Também no Pará, a cidade de Chaves, que tem 21.005 habitantes, possui o segundo pior índice do Brasil: 0,234. A educação na cidade cresceu mais de 12 vezes desde 1991, quando o índice era de 0,020. O município ainda detém um indicador considerado muito baixo, apesar de a taxa de analfabetismo da população de 18 anos ou mais ter diminuído 12,47% nos últimos 20 anos. Também houve dificuldade da reportagem em contatar os órgãos gestores da educação no município.
Os municípios de Melgaço e Chaves estão localizados no arquipélago de Marajó. Ambas sofrem com problemas de acesso às escolas. Mais de 70% de suas populações vive em comunidades afastadas. Algumas chegam a estar distantes cerca de 16 horas de barco das sedes dos municípios.
Segundo o secretário adjunto de ensino, da Secretaria Estadual de Educação (SEDUC) do Pará, Licurgo Peixoto de Brito, a situação da educação é muito semelhante em ambas as cidades. A população ribeirinha não consegue se deslocar até a escola, porque não há transporte fluvial suficiente. “O modo de vida dos ribeirinhos, que vivem em lugares mais afastados, e a falta de investimento adequado para que se supere as dificuldades naturais de acesso fazem com que a melhora no ensino seja muito pequena”, explica.
O transporte fluvial é, na maioria das vezes, o único meio de chegar à escola de algumas comunidades. Além disso, a energia elétrica na ilha é falha, o que dificulta o acesso à informação. “É preciso desenvolver um plano estratégico que articule melhor a infraestrutura no transporte e um investimento na cadeia produtiva da região”, conclui. Já existe, no Estado, o Plano de Desenvolvimento do Marajó, criado pelo Movimento Marajó Forte, que visa a utilizar recursos do governo para construir escolas, melhorar o sistema fluvial e o acesso ao ensino. O plano, que ainda está em fase de aperfeiçoamento, não tem previsão de quando será enviado ao governo federal.
Entenda o índice
O componente de educação no IDHM é formulado com base em dois subíndices: a escolaridade da população adulta e o fluxo escolar da população jovem. Segundo o coordenador do Atlas de Desenvolvimento Humano no Brasil, Marco Aurélio Costa, deve-se investir na educação de jovens, a base dos índices. “Temos de olhar os índices de escolaridade adulta e infantil separadamente, pois a educação é tomada como um ciclo: se temos índices e dados baixos na população jovem, dificilmente teremos bons números na população adulta. O desafio maior é manter o jovem na escola na idade e série corretas”, opina.

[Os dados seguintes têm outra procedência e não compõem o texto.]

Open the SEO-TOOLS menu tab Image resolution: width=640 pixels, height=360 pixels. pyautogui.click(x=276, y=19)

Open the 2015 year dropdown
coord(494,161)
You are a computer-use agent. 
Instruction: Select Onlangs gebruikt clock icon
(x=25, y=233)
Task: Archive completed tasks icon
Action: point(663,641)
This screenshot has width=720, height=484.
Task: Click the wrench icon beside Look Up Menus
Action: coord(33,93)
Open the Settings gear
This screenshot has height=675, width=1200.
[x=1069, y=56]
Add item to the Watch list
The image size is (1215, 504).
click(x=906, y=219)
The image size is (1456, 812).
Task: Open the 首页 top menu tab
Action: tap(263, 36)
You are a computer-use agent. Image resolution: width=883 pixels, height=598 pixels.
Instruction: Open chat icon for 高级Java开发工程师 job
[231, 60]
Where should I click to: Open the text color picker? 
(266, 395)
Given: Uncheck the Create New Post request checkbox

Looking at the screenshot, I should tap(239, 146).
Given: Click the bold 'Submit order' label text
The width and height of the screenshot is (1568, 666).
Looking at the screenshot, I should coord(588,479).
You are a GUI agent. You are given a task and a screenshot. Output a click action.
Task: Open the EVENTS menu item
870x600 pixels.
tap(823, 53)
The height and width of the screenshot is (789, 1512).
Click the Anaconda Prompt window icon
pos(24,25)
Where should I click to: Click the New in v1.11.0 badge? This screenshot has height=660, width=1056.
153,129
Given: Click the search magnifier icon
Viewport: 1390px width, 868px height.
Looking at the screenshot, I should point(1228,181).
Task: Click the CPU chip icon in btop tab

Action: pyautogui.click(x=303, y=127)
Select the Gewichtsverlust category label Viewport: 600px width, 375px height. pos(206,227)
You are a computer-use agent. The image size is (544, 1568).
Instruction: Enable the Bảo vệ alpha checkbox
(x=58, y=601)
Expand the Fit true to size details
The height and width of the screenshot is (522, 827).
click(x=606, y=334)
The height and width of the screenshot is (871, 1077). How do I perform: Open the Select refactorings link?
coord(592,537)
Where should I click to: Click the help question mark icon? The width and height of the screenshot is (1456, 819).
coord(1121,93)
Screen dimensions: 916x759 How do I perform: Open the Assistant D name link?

De 1991 até 2010, 185 municípios tiveram um crescimento acima de 1.000% e 235 municípios, de 900%. A média de crescimento geral do Brasil foi de 180%. Nas últimas décadas, a distância entre a cidade com o melhor indicador e a com o pior diminuiu. Em 1991, o melhor IDHM, de Niterói (RJ) era 55 vezes maior do que o pior, de Campos Lindos (TO). Em 2010, o melhor índice, de Águas de São Pedro (SP), é apenas 4 vezes maior do que em Melgaço (PA), o pior do País.